*Exercise prompt:*
Across all lines of the entries, tally those with the word "will" in them. The reply is the tally, by itself.

*Exercise materials:*
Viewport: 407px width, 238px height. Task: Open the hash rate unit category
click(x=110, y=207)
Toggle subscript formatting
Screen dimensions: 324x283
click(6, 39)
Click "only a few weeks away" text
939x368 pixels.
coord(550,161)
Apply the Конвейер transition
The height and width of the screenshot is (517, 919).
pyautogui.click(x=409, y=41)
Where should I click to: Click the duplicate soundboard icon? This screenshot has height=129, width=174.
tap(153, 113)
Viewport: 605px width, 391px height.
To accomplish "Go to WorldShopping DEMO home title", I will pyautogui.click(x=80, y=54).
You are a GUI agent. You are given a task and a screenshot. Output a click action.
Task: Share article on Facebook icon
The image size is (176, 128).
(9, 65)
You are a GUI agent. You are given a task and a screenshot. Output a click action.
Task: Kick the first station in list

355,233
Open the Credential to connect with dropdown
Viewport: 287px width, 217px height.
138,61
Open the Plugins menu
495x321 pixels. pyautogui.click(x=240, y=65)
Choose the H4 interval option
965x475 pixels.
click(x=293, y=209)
--
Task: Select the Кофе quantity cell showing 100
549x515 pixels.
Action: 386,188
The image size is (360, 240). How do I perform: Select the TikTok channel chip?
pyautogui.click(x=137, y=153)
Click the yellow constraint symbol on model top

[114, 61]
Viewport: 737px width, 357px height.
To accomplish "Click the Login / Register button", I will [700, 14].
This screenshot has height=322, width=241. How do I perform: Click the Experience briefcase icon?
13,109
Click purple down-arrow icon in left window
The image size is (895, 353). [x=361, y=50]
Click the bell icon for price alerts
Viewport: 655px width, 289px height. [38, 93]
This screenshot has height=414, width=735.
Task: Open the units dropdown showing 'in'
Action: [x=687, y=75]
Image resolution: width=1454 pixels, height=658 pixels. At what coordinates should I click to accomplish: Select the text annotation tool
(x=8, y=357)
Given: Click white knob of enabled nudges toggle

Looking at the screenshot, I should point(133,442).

*The completed task:*
2